**TASK TO COMPLETE:**
List, from the lines below, each one with "icon" in it.

━━━ PROVIDED INFORMATION ━━━

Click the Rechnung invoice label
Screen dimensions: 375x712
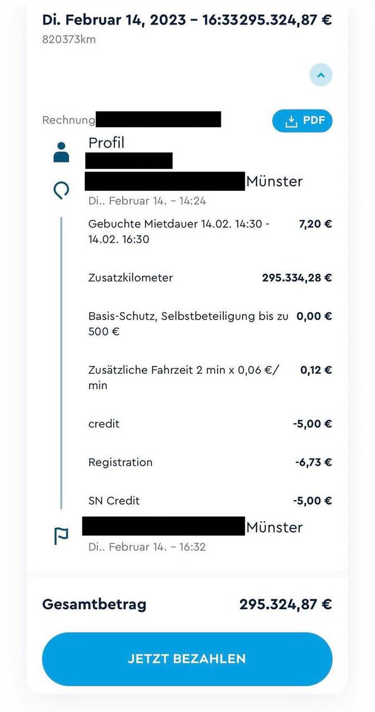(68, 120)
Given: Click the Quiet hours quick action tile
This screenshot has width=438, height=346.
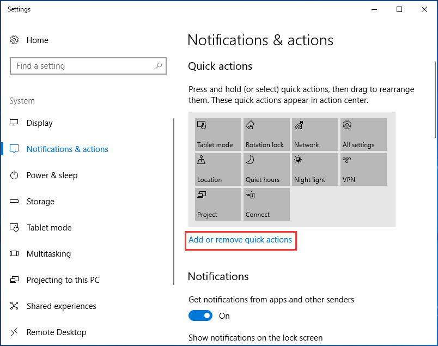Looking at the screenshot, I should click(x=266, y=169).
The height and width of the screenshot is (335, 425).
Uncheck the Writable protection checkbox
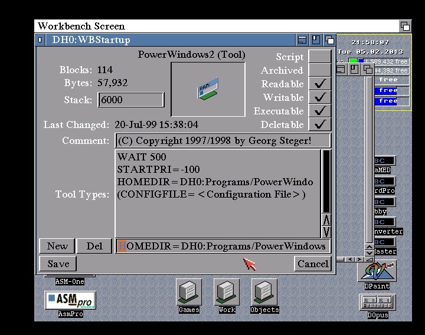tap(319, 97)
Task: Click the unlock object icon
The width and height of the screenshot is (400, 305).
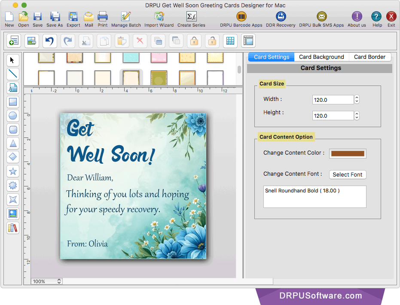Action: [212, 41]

━━━
━━━ PROVIDED INFORMATION ━━━

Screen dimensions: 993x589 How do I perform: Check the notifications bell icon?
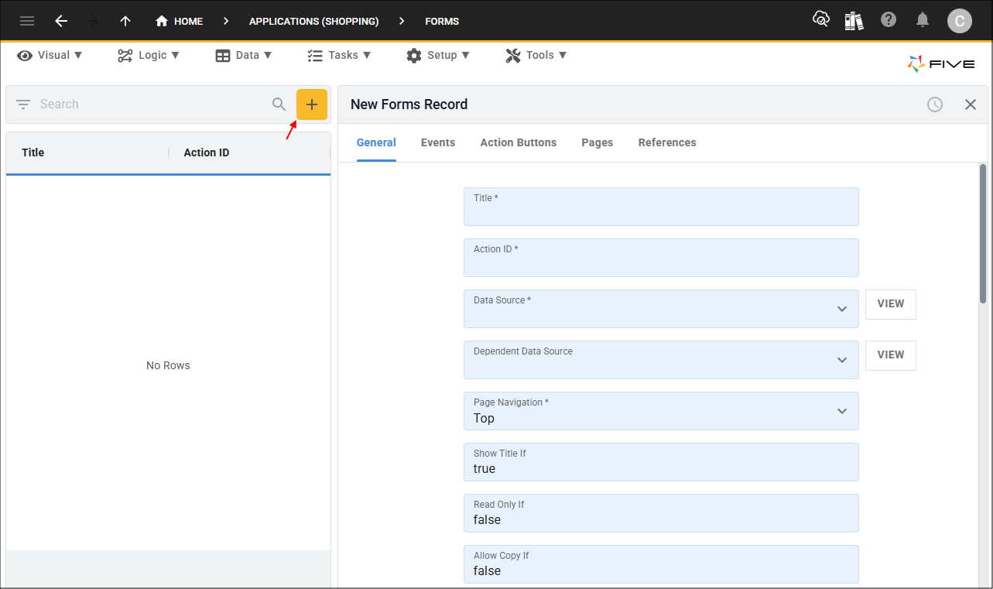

━━━

**TASK RESULT:**
Task: Click the unlock object icon
Screen dimensions: 993x589 How do I perform: Check the notifications bell icon?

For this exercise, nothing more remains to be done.